++++ DATA IN THIS EXERCISE ++++

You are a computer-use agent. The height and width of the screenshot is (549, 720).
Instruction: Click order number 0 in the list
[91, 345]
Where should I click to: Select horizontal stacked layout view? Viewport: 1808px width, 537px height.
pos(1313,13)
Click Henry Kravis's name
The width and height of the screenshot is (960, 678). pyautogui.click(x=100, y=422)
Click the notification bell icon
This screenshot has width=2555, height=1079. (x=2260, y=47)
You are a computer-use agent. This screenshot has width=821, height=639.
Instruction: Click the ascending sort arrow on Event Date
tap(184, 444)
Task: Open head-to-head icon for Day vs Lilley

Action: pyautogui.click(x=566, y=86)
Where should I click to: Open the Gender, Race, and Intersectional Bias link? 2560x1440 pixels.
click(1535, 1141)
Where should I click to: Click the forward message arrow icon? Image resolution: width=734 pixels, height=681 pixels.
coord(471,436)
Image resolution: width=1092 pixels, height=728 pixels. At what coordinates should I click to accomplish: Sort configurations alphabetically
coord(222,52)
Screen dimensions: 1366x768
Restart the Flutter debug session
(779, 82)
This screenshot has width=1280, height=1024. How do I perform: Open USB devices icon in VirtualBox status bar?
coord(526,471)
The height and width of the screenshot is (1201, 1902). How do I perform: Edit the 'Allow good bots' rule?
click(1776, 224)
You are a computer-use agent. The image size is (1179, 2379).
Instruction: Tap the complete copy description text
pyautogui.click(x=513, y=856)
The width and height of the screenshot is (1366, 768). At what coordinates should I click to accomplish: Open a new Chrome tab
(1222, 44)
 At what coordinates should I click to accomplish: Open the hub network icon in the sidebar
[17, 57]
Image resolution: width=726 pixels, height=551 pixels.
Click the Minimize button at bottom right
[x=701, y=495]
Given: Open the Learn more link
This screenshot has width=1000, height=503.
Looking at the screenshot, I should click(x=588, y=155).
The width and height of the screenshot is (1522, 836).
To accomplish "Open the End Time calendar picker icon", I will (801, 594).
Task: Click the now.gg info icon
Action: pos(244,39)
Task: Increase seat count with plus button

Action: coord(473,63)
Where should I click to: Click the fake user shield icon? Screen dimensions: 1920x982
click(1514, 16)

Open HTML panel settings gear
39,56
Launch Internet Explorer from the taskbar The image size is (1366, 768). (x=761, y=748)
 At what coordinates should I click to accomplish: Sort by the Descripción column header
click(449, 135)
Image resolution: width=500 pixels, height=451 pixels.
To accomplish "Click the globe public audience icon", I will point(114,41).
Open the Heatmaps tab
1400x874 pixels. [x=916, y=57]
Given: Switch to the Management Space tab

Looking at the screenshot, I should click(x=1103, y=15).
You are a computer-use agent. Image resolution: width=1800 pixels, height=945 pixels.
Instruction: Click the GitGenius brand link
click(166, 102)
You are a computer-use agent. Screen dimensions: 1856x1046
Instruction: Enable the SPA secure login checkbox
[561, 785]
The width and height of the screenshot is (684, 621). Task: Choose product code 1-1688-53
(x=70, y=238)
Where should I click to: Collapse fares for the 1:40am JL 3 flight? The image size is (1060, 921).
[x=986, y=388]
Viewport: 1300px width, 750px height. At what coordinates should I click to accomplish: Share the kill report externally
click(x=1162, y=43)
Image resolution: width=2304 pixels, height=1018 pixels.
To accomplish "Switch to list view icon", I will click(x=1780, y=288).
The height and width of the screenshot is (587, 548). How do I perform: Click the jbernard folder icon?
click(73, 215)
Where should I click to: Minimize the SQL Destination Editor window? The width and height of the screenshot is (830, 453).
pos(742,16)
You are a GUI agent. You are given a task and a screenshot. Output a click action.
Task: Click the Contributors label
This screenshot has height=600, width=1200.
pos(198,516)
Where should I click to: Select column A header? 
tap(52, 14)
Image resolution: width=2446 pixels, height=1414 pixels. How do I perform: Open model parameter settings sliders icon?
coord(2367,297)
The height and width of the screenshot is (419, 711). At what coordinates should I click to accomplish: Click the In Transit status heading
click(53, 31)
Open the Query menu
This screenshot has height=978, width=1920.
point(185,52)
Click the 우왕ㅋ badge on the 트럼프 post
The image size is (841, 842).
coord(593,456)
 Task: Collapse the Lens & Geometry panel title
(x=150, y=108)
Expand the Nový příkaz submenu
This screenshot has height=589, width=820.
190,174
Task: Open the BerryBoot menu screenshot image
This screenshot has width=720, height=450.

++++

» DESCRIPTION OF THE TASK
From the line containing "Open the Query menu" through the last line of the records above, reproduce every line exactly.

» RESPONSE TO THIS TASK
Open the Query menu
This screenshot has height=978, width=1920.
point(185,52)
Click the 우왕ㅋ badge on the 트럼프 post
The image size is (841, 842).
coord(593,456)
 Task: Collapse the Lens & Geometry panel title
(x=150, y=108)
Expand the Nový příkaz submenu
This screenshot has height=589, width=820.
190,174
Task: Open the BerryBoot menu screenshot image
This screenshot has width=720, height=450.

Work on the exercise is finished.